Mailbag: Driving with flip-flops on can be dangerous - Los Angeles Times
Advertisement

Mailbag: Driving with flip-flops on can be dangerous

Share via

On Sept. 13, as many of us do every day, I was driving in flip-flop sandals.

I was in the process of leaving the Whole Foods parking lot to turn onto Ocean Avenue, and after waiting for an opening in traffic, I began to pull out of the driveway. As I switched my right foot from the brake to the gas pedal, the flip-flop on my right foot wedged behind the brake and twisted.

When I tried to dislodge the sandal, the top portion of the sandal applied full-throttle pressure to the accelerator, shooting my car across Ocean Avenue and into a parked car. The impact created a deafening and frightening sound, deployed the air bags and jammed me into my seat.

Within minutes, I was being assisted by police, fire and paramedic personnel, and then taken to Mission Hospital, where I was also well cared for.

Advertisement

It is difficult for me to consider what could have happened if my car had struck a sidewalk full of pedestrians rather than a parked car.

I share this terrifying personal experience to caution others of the dangers of driving in flip-flop sandals. The potential for danger is not worth the ease and comfort flip-flops provide.

Lastly, I received good advice from one of the officers who came to my aid. He simply stated that when he is wearing flip-flops, he slips them off before driving and added, “It is not against the law to drive bare-footed.”

Carl Post

Laguna Beach

*

Not hypocritical, just analytical

Thanks James Dorf, I just love to respond to silly accusations (“Mailbag: Letter writer shows his hypocrisy,” Sept. 16.)

If my panning of some bans and supporting other bans makes me a hypocrite, in your esteemed opinion, then I have a lot of good company. Evaluating the worth of one thing against another thing is not being hypocritical; it is being analytical.

For example: If you think creating an unnecessary inconvenience for most people by banning useful plastic bags, but banning overgrown trees in the wrong locations that are destroying Laguna’s unique, beautiful, valuable, and irreplaceable view sheds are of equal importance, then your sense of values needs a major overhaul.

Dave Connell

Laguna Beach

*

‘Affordable’ restaurants should be city priority

Your Sept. 23 Mailbag edition published Gene Gratz (“There are plenty of affordable restaurants”) and Justin Nedelman (City needs to flex power for middle-price restaurants”) concerning Laguna’s restaurants, focusing on the need for “middle price” and efficaciously “affordable” restaurants in Laguna Beach.

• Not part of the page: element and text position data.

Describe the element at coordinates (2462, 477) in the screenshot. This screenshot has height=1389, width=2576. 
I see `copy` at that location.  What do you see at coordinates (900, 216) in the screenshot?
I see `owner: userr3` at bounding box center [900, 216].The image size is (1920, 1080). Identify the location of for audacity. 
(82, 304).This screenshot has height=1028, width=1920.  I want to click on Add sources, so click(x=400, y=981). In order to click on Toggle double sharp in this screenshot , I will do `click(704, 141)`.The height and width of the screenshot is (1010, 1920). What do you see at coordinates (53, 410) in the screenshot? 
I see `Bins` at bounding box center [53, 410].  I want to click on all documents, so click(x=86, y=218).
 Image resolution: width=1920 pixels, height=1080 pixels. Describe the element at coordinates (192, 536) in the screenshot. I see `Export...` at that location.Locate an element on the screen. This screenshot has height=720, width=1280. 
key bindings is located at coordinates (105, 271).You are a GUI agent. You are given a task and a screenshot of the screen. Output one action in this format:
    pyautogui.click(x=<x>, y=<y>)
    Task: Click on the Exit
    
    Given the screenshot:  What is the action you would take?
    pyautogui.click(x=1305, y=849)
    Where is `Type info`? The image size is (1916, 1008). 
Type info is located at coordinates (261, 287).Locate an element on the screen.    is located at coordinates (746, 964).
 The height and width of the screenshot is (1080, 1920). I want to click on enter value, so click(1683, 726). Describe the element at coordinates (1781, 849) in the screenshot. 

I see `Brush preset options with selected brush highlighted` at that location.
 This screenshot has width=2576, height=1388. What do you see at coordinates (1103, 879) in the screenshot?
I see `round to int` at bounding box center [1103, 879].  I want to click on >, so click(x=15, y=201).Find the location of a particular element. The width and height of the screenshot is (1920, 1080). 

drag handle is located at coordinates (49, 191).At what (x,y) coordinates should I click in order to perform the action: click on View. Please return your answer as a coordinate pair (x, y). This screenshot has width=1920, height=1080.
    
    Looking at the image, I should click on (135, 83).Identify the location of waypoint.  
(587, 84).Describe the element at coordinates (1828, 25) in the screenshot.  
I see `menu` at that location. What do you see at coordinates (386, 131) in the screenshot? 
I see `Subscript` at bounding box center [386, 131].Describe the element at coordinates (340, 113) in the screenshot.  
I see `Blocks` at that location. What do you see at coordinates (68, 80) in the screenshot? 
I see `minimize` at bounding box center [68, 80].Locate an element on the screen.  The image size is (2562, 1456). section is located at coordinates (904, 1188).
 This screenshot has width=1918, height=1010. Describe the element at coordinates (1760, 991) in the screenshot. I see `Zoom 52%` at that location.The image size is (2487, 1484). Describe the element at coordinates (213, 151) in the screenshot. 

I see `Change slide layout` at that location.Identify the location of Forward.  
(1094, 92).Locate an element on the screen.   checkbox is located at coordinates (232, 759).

Lately, your Gossiping Gourmets, Elle Harrow and Terry Markowtiz, have been applauding out-of-town dining. Gratz and Nedelman write about the need for an Elle-Terry critique on price, affordability and quality cuisine.

Although Norm’s, Coco’s and Mimi’s Cafe are affordable, middle-priced, quality dining, regularly patronized by families, students and the budgetary-constrained, their chain-links are banned in Laguna Beach — breached here and there by limitation statutes.

Nedelman’s proposals for selected zoning changes is a viable option, but the City Council is obligated to its 12-month residents and constituents for urgent consideration.

Bruce Hopping

Laguna Beach

*

Open Space Initiative just makes sense

I’m wondering what the hoopla is about the Open Space Initiative. Seems like we all live here because we have the need to be submersed and surrounded in beauty.

I am relieved and proud that we find preserving open space a priority. Let’s continue to be the example. It makes sense on so many levels.